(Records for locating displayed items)
=======

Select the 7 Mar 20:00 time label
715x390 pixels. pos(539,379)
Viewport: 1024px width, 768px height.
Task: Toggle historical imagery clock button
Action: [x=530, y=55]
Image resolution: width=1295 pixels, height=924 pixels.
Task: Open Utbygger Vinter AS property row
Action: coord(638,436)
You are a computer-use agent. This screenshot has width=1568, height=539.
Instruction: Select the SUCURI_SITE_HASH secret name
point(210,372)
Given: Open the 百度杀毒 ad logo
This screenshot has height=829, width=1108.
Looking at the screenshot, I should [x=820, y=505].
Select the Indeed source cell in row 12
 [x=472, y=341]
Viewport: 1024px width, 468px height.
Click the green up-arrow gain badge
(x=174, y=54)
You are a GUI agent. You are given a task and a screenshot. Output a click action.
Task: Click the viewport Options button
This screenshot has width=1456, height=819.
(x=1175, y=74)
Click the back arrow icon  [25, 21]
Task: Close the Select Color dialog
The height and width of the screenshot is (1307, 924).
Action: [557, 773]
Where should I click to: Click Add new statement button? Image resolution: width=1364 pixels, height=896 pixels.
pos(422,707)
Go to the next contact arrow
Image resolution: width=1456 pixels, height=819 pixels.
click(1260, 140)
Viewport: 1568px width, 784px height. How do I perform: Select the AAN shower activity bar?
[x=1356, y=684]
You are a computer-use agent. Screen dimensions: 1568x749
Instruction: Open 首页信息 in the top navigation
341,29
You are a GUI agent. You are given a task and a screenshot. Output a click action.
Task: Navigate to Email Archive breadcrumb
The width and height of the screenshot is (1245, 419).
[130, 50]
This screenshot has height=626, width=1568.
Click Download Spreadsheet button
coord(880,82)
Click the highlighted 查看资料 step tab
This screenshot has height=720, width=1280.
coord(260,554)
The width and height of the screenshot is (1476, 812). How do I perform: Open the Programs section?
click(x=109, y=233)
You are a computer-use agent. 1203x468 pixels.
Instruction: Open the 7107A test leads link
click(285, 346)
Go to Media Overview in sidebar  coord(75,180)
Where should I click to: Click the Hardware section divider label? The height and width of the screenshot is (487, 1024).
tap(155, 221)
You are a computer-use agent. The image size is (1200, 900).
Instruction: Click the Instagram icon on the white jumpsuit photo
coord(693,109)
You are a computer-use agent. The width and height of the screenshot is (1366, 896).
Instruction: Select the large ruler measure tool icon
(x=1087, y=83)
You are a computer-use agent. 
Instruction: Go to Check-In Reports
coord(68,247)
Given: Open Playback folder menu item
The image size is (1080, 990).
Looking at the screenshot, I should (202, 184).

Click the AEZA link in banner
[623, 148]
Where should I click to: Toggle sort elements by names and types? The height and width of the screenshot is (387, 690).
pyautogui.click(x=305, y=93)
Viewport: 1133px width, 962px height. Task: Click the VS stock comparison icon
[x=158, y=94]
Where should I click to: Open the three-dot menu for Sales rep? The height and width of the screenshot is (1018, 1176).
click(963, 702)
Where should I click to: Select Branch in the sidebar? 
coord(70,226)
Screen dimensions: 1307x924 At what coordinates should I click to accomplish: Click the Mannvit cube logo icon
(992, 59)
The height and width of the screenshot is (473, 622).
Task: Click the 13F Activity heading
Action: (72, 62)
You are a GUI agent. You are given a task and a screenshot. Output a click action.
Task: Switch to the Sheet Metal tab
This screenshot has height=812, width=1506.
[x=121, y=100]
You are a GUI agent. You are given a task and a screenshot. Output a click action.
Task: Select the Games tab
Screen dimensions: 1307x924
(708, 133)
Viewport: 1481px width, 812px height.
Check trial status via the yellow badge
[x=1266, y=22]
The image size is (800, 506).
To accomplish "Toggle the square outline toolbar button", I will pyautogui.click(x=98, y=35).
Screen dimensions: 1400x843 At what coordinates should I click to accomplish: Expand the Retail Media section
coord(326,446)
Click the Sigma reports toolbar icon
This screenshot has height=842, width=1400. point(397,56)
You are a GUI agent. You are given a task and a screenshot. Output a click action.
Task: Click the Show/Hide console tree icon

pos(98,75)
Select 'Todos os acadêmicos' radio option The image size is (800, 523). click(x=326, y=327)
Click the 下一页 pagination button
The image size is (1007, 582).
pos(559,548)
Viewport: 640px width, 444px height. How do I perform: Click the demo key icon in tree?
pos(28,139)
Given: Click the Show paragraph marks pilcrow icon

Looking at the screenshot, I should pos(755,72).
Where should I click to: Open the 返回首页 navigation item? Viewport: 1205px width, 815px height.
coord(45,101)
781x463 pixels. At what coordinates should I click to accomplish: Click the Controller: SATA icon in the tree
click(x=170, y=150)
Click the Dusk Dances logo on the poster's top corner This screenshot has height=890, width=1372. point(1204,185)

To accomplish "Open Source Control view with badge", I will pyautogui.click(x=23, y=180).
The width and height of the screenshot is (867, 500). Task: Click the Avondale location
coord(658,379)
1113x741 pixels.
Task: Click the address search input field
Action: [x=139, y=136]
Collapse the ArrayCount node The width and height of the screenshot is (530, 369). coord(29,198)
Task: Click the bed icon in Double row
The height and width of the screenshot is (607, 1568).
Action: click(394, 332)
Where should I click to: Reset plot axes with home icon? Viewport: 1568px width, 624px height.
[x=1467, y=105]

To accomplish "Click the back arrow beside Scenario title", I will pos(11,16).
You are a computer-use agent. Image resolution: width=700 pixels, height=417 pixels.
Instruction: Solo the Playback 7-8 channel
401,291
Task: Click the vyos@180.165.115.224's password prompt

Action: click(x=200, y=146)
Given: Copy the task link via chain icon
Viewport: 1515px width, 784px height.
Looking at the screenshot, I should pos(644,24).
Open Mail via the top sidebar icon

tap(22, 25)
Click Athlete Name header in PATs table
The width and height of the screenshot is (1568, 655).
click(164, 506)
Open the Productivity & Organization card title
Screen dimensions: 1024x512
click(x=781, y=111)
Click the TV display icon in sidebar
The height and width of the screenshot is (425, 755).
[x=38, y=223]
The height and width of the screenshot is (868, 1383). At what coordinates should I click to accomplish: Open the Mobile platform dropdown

=======

• _Given request_
Collect every line of the material above that contains the string "resolution", treating uppercase and lowercase letters as different.

• _Correct result_
Image resolution: width=1295 pixels, height=924 pixels.
Where should I click to: Click Add new statement button? Image resolution: width=1364 pixels, height=896 pixels.
Image resolution: width=1456 pixels, height=819 pixels.
You are a computer-use agent. Image resolution: width=700 pixels, height=417 pixels.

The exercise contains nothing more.